第2節 マシン室
2−1 フリーアクセスフロア
マシン室は、配線のとりまわしなどのために、フリーアクセスフロアを採用している事例が多いが、それが陥没するなどの被害が目立った。同じフリーアクセスフロアでも支柱を床に固定しているか、床板の中に固定されているものがあるかどうかなどで強度に差が出ている。床板が一部外れたために穴ができて、機器類の転倒の原因になったものが多い。
2−2 空調設備
今回の調査の中で最も被害が目立ったのは、空調設備、特に水冷の設備だった。クーリングタワーの倒壊、配管破損による液漏れ、断水による機能停止などである。これは地方公共団体だけではなく、阪神・淡路大震災における情報システム関連の被害全般について同様の状況であるものと考えられる。(日経コンピュータ95年3月20日号『特別レポート阪神大震災の現場から』)そして、水冷式空調設備の被害は、復旧までに時間を要したケースが多かった(1か月〜数か月)。

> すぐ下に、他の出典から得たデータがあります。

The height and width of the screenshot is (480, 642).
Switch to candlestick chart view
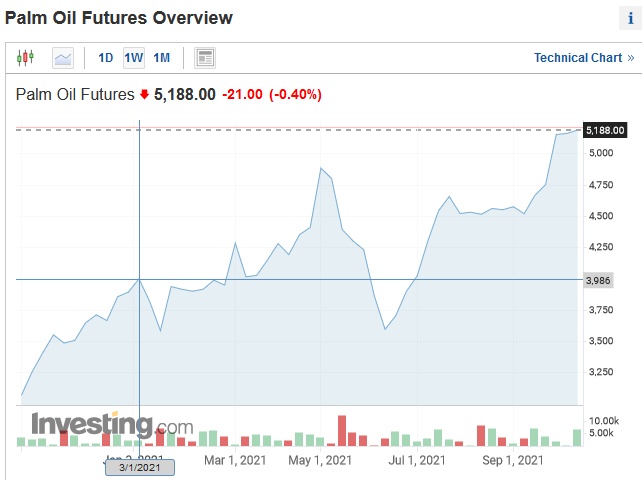(26, 58)
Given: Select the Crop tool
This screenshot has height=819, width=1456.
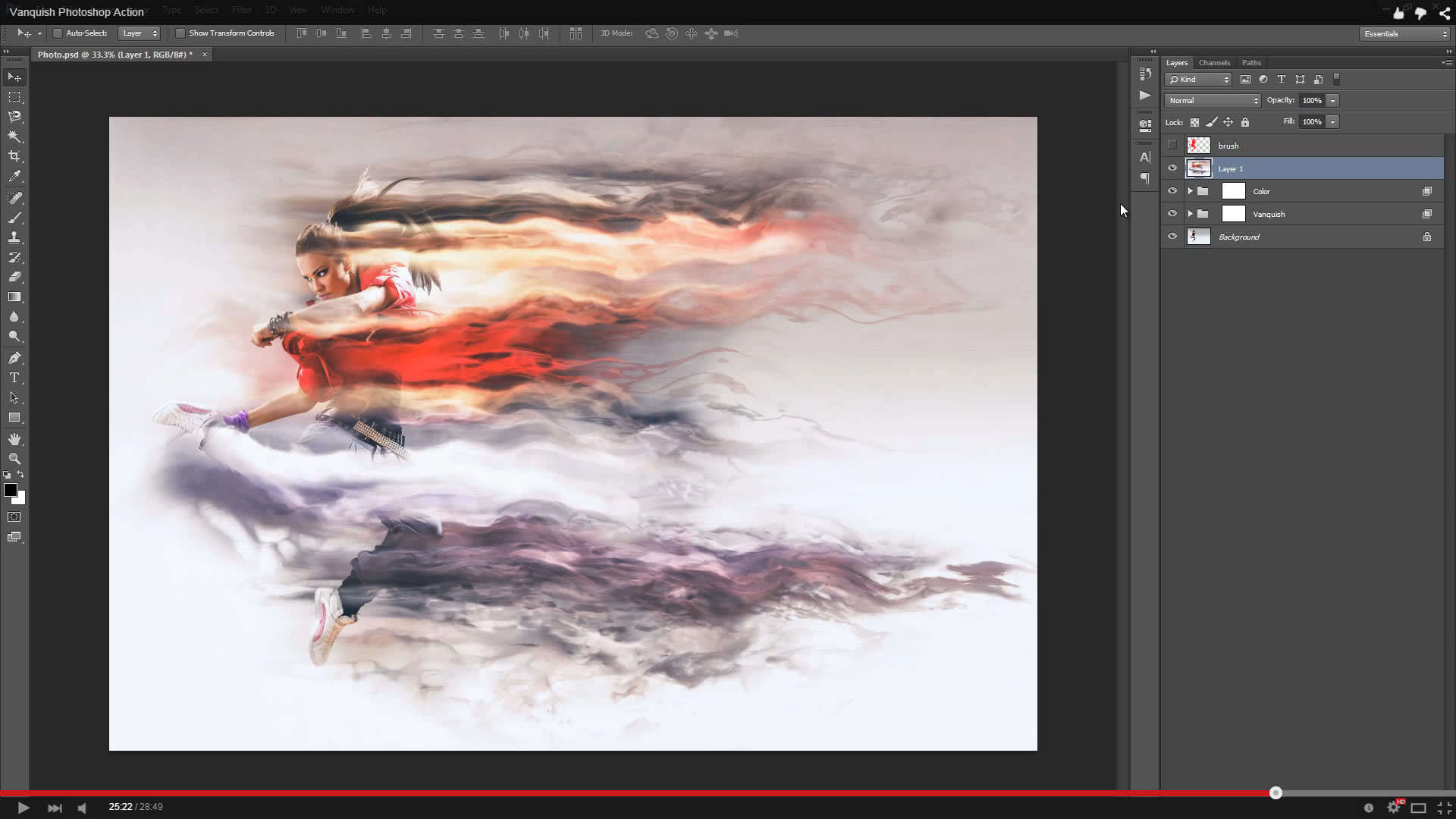Looking at the screenshot, I should click(x=14, y=155).
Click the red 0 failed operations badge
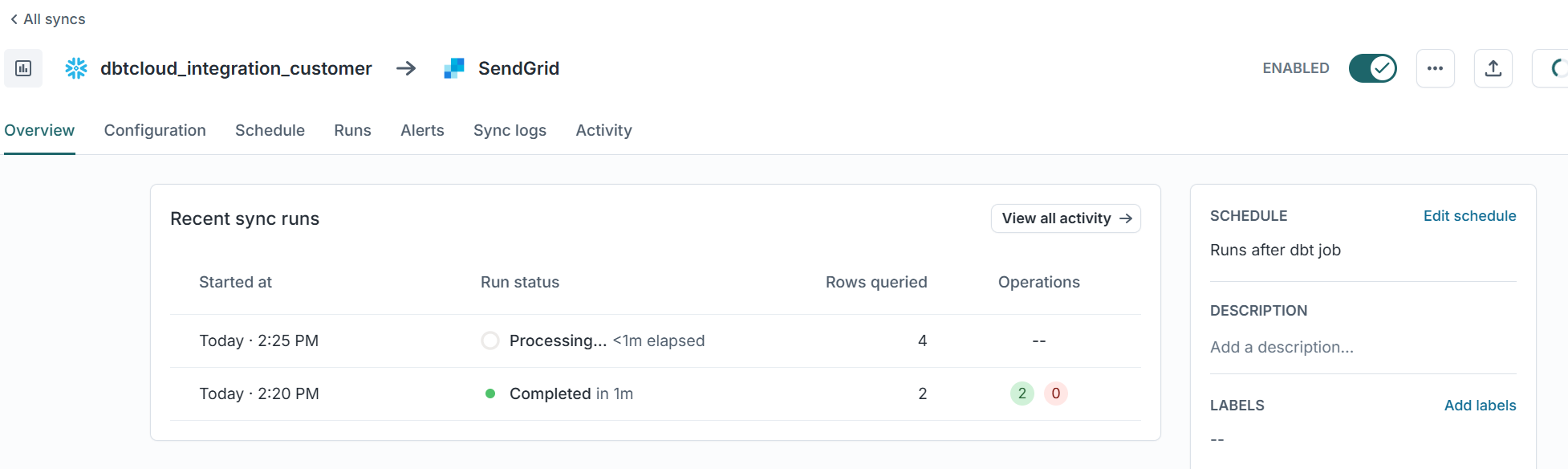The height and width of the screenshot is (469, 1568). (x=1056, y=394)
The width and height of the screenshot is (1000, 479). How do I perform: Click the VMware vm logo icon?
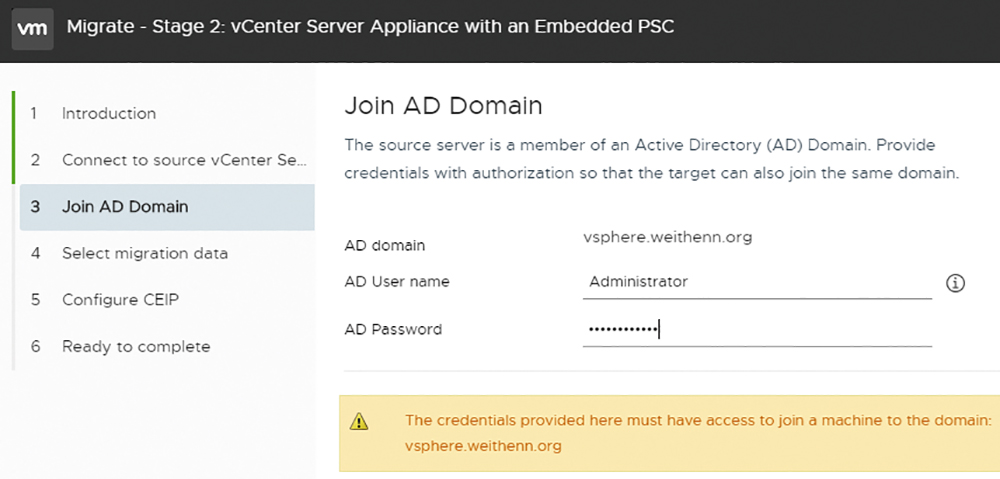click(33, 29)
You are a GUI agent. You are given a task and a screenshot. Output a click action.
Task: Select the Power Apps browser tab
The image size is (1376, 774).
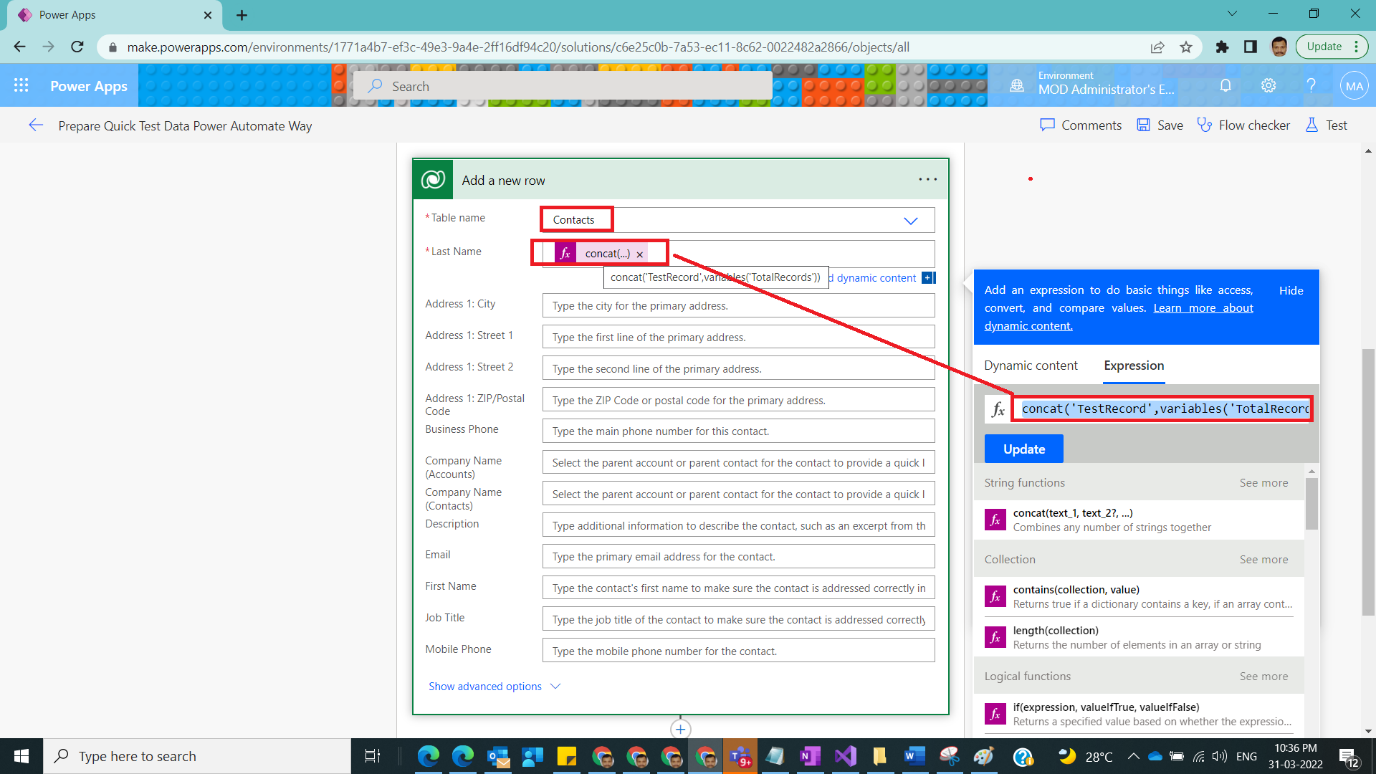[x=110, y=15]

コンピュータは多量の熱を発生し、冷却を行わなければ安全な運転は望めない。空調設備はその要となるものであり、それが最も被害を受けたにもかかわらず早期に運用を再開できたのは、阪神・淡路大震災が冬に発生したために外気温が低く、外気の取り込みや補助空冷設備の運転で室温が維持できたことによるところが大きいといえよう。
2−3 電源設備
電源設備関連では、電力供給が停止しても、自家発電システム等のバックアップ電源を稼動させたところが多かった。なかには、コンビュータヘの電気供給のパスをUPS(Uninterruptible Power Supply無停電電源装置)だけに限定している地方公共団体で、UPS自身が損壊したために供給不能になってしまい、急邊UPSを迂回する工事を行って電源を確保したところもあった。
バックアップ電源関連の被害では、バッテリ盤が転倒してバッテリ液が漏れ、マシン室のセメント床を溶かしてしまった例があった。また、電源がショートしてバッテリが溶解燃焼し、火災が発生した例もあった。